### Input records

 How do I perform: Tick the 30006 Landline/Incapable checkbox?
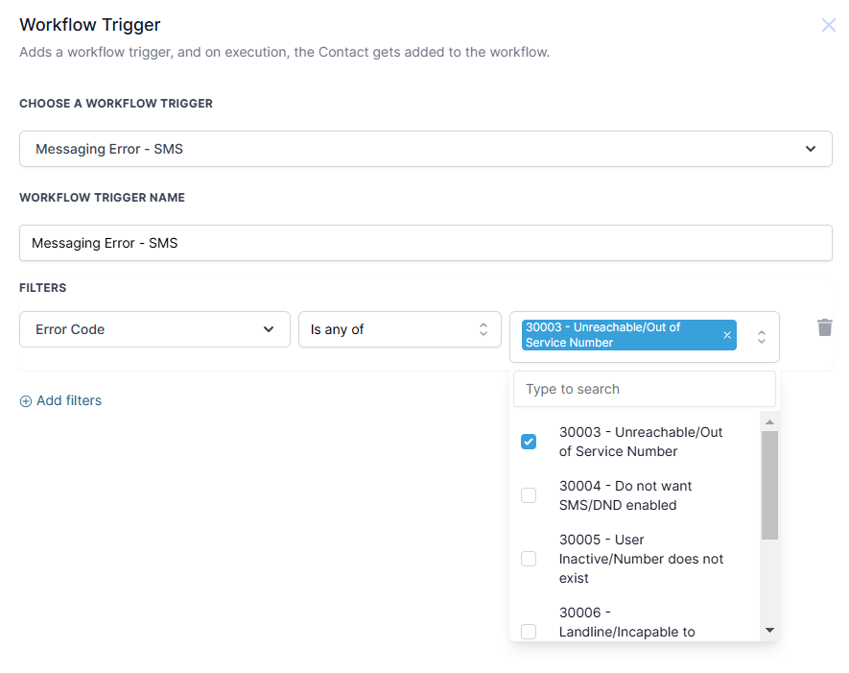[x=529, y=631]
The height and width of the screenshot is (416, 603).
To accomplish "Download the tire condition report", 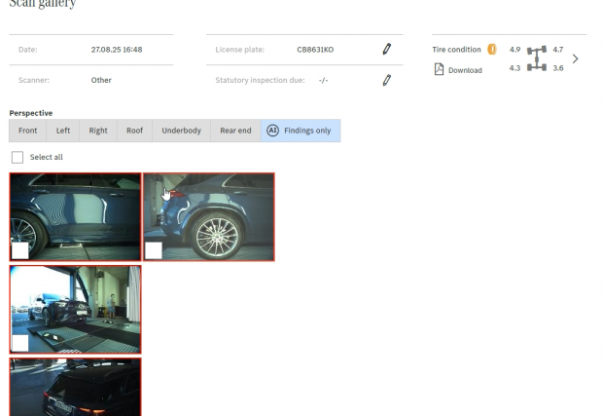I will (465, 70).
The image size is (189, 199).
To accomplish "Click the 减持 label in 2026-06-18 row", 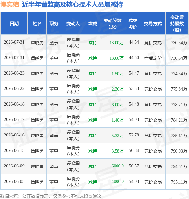I will [93, 105].
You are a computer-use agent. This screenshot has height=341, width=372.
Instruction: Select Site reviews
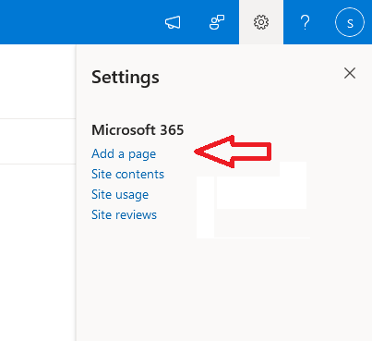[124, 214]
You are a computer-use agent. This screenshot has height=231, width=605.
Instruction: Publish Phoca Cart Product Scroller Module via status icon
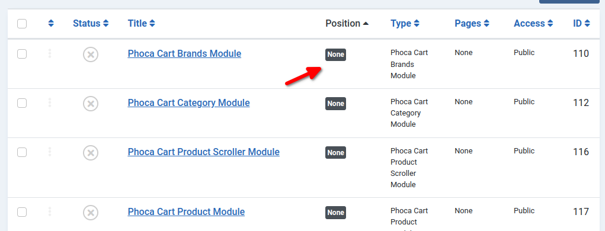click(x=91, y=153)
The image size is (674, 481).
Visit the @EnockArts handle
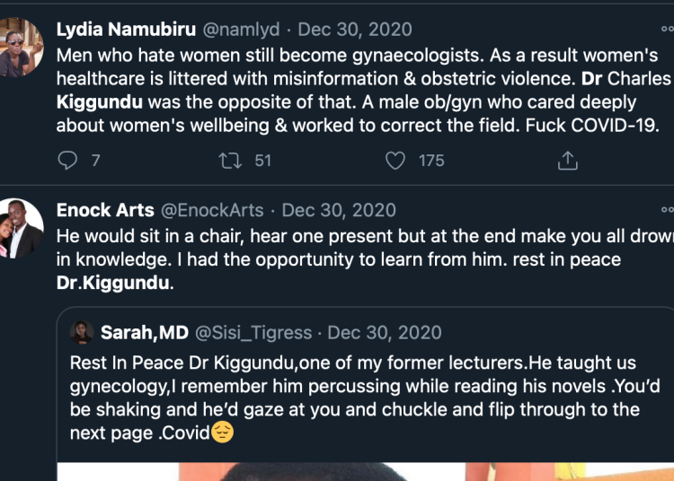(x=212, y=210)
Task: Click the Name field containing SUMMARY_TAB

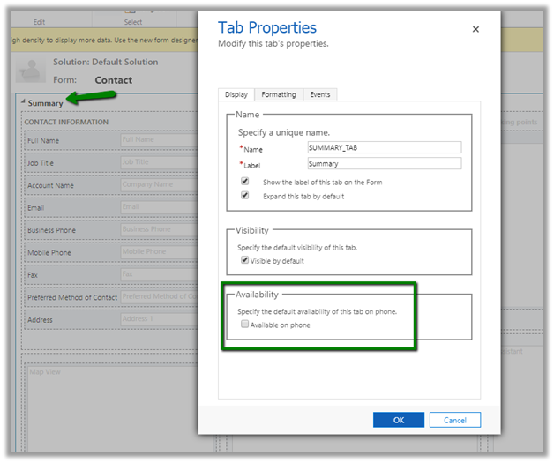Action: (384, 148)
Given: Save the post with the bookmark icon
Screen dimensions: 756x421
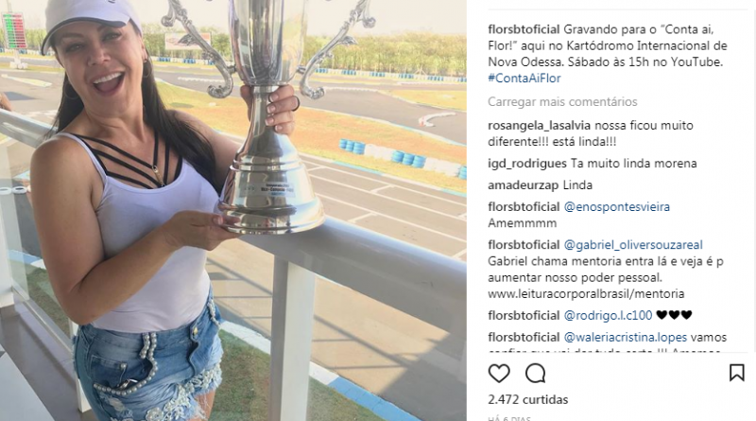Looking at the screenshot, I should 737,373.
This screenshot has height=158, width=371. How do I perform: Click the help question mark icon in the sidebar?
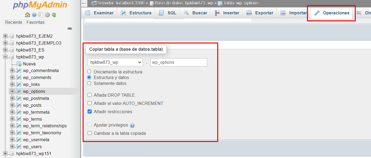(x=34, y=15)
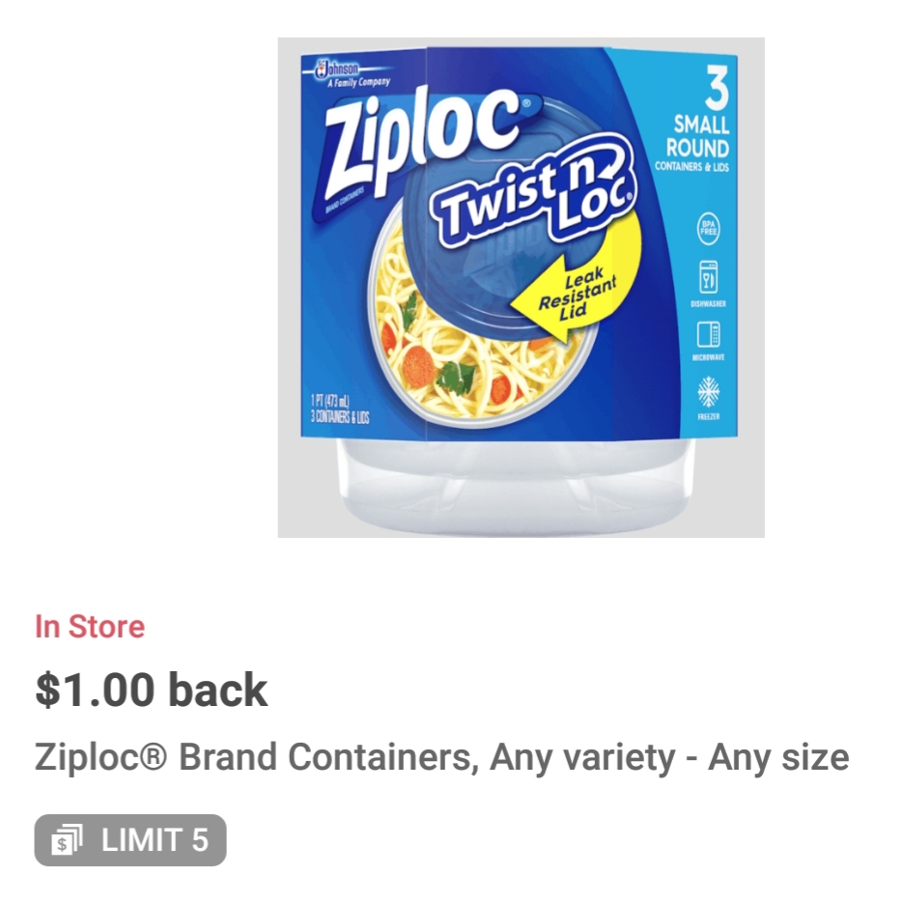Click the stacked dollar coupon icon

[67, 839]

### Stated task
Reproduce the items from the line with "This screenshot has height=158, width=371." through the end of the items, without the pictures.

### Finished exercise
This screenshot has height=158, width=371. How do I perform: Click the help question mark icon in the sidebar?
(x=34, y=15)
Click the stacked dollar coupon icon

[67, 839]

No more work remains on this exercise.